§ Trabalho pedido:
a. De acordo com o trecho da fonte, quantas reuniões a ministra teve com parlamentares neste ano, segundo sua agenda oficial?
b. Extraia do trecho da fonte, sem nenhuma alteração, a parte que começa em “Mesmo com as” e segue até “governo Lula 3.”.

A ministra também já criticou a Câmara por não incluir o agronegócio no texto do mercado de carbono. A iniciativa ainda precisa passar por votação pelos senadores.
Mesmo com as dificuldades, Marina tem feito pouco para se aproximar do Congresso: foram menos de dez reuniões com parlamentares neste ano, de acordo com sua agenda oficial. Há pouco diálogo com os presidentes do Senado, Rodrigo Pacheco (PSD-MG), e da Câmara, Arthur Lira (PP-AL), com quem falou poucas vezes, apenas ao telefone desde o início do governo Lula 3.
O deputado Lucas Redecker (PSDB-RS), que foi relator do projeto que flexibiliza a proteção ambiental na Mata Atlântica e outros biomas, disse que Marina e seus auxiliares estiveram ausentes durante todo o processo de construção do relatório na Câmara.
“Ela não falou e ninguém do ministério. Também sem contato com ninguém do governo”, disse o tucano. Da mesma forma, o deputado Alceu Moreira (MDB-MS), que já comandou a bancada ruralista e é autor do projeto relatado por Redecker, também disse que não houve diálogo.
O presidente do Instituto Brasileiro de Meio Ambiente e dos Recursos Renováveis (Ibama), Rodrigo Agostinho, afirmou que a ação da bancada ruralista sempre é forte porque o governo aumentou a fiscalização ambiental em relação à gestão federal passada.
O setor ambiental sempre sofreu com essas tentativas de mudança legislativa. Toda vez que o comando e controle, leia-se fiscalização, aumenta, surgem novas propostas para flexibilizar ou até anistiar, como foi na última mudança no código florestal.

§ Dados armazenados:
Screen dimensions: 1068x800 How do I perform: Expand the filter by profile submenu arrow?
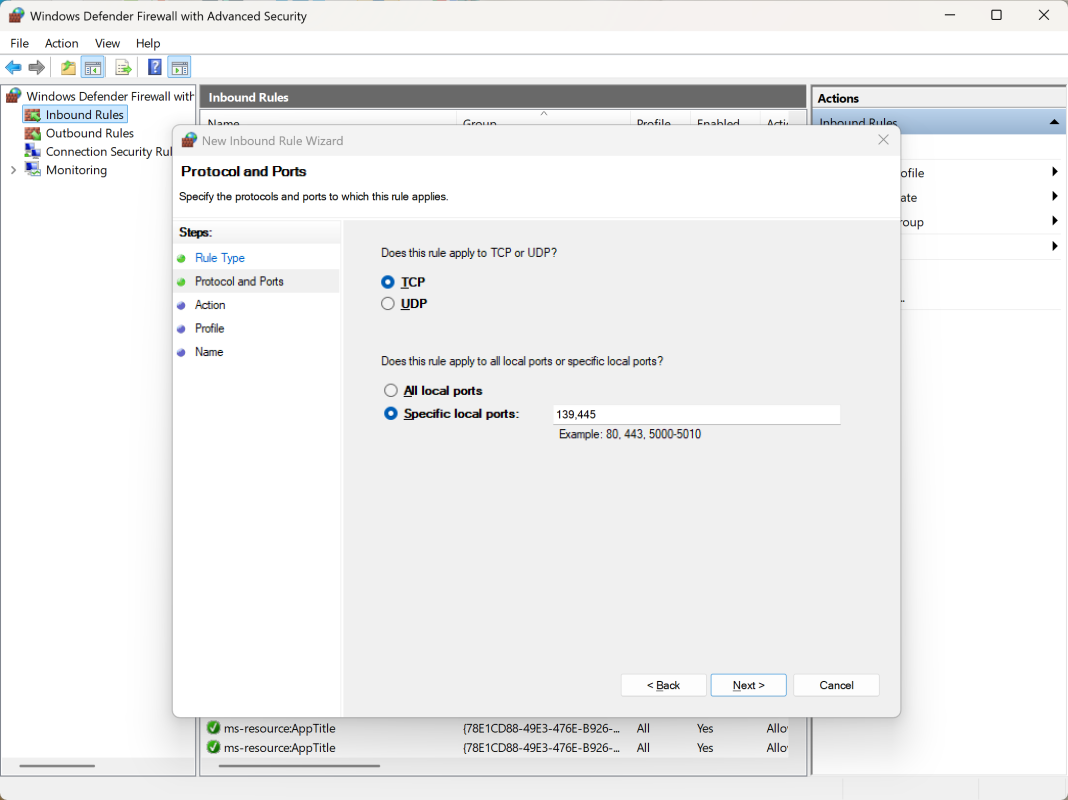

==

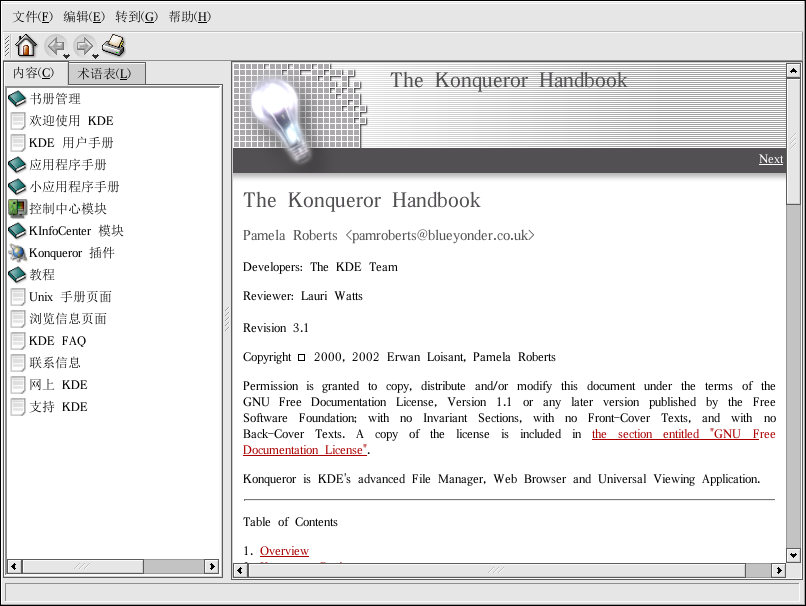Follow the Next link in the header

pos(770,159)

§ Respostas por tarefa:
a. Menos de dez reuniões.

b.
Mesmo com as dificuldades, Marina tem feito pouco para se aproximar do Congresso: foram menos de dez reuniões com parlamentares neste ano, de acordo com sua agenda oficial. Há pouco diálogo com os presidentes do Senado, Rodrigo Pacheco (PSD-MG), e da Câmara, Arthur Lira (PP-AL), com quem falou poucas vezes, apenas ao telefone desde o início do governo Lula 3.